Bootkit and rootkit attacks
Rootkits are a sophisticated and dangerous type of malware that runs in kernel mode, using the same privileges as the operating system. Because rootkits have the same or possibly even more rights than the operating system, they can completely hide themselves from Windows and even an antimalware solution. Often, rootkits are part of an entire suite of malware that can bypass local logins, record passwords, transfer private files, and capture cryptography keys.
Different types of bootkits and rootkits load at different software levels:
- Kernel level. Rootkits running at the kernel level have the highest privilege in the operating system. They may be able to inject malicious code or replace portions of the core operating system, including both the kernel and device drivers.
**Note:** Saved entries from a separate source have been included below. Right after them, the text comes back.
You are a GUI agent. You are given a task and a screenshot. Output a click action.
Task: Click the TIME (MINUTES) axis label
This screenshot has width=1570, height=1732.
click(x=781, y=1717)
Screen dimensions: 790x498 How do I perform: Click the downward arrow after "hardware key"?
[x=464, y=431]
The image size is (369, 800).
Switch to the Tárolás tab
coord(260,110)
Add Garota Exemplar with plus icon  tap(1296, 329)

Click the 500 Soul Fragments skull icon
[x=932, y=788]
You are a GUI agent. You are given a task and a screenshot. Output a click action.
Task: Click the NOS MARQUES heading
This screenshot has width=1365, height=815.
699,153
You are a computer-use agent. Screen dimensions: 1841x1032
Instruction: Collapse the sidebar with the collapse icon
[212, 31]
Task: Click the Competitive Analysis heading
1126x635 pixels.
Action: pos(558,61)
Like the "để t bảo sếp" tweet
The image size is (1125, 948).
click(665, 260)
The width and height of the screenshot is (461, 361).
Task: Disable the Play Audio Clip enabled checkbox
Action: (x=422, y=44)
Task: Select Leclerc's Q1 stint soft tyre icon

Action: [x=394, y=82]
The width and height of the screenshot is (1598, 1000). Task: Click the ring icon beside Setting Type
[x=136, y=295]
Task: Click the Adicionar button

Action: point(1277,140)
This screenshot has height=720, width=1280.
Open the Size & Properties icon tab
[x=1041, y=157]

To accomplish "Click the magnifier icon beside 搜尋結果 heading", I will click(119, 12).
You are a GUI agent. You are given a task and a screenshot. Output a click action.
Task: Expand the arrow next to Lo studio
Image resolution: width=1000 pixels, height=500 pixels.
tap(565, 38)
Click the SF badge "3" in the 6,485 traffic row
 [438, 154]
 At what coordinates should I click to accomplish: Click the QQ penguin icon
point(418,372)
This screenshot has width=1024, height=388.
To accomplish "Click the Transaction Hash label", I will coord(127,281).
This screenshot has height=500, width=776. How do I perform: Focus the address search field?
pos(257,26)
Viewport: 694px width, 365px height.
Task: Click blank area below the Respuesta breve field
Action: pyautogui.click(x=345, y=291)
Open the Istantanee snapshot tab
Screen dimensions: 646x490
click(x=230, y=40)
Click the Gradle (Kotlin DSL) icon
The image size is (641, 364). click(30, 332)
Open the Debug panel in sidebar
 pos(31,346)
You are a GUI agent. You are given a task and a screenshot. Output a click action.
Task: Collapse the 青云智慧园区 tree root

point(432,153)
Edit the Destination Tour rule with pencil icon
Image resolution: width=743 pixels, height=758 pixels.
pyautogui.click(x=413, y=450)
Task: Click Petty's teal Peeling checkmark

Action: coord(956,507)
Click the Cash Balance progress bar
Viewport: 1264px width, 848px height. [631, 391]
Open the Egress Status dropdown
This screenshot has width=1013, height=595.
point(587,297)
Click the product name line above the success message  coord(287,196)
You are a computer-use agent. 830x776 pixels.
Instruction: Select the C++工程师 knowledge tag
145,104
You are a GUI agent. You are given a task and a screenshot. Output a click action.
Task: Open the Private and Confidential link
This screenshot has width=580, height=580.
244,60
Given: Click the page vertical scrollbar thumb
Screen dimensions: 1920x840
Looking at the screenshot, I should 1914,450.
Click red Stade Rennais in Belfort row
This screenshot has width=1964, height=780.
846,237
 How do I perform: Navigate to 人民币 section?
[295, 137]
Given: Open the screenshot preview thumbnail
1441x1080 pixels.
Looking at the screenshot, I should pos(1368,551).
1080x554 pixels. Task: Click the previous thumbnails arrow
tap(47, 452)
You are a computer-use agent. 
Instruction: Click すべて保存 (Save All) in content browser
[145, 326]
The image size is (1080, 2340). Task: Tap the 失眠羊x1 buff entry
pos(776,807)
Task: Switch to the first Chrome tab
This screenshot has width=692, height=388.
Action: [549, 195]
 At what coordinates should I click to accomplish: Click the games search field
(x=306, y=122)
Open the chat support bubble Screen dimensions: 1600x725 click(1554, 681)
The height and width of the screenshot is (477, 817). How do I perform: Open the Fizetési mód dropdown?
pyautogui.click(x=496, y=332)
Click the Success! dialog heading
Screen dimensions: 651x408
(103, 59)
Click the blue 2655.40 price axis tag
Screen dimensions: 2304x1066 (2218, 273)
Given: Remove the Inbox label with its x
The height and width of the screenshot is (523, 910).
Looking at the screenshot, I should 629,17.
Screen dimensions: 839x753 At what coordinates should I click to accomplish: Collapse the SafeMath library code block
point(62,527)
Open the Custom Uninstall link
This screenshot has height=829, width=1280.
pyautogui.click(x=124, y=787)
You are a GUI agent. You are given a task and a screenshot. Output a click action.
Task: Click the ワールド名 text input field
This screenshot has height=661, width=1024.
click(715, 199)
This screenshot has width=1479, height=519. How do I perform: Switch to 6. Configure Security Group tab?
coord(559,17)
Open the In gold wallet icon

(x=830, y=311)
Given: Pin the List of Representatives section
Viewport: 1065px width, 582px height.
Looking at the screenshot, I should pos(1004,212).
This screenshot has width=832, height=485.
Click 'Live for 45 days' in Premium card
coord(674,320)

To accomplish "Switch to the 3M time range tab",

- Application level. These rootkits are aimed to replace application binaries with malicious code, such as a Trojan, and can even modify the behavior of existing applications.
- Library level. The purpose of library-level rootkits is to hook, patch, or replace system calls with malicious code that can hide the malware’s presence.
- Hypervisor level. Hypervisor rootkits target the boot sequence. Their primary purpose is to modify the boot sequence to load themselves as a hypervisor.
- Firmware level. These rootkits overwrite the PC’s BIOS firmware, giving the malware low-level access and potentially the ability to install or hide malware, even if it’s cleaned or removed from the hard disk.
Regardless of the operating system or encryption method, rootkits have access to confidential data once installed. Application-level rootkits can read any files the user can access, bypassing volume-level encryption. Kernel-, library-, hypervisor-, and firmware-level rootkits have direct access to system files on encrypted volumes and can also retrieve an encryption key from memory.
Windows offers substantial protection from bootkits and rootkits, but it is possible to bypass operating system security when an attacker has physical access to the device and can install the malware to the device while Windows is offline. For example, an attacker might boot a PC from a USB flash drive containing malware that starts before Windows. The malware can replace system files or the PC’s firmware or simply start Windows under its control.
To sufficiently protect a PC from boot and rootkits, devices must use pre-boot authentication or Secure Boot, or the encryption solution must use the device’s Trusted Platform Module (TPM) as a means of monitoring the integrity of the end-to-end boot process. Pre-boot authentication is available for any device, regardless of the hardware, but because it is inconvenient to users, it should be used only to mitigate threats that are applicable to the device. On devices with Secure Boot enabled, you do not need to use pre-boot authentication to protect against boot and rootkit attacks.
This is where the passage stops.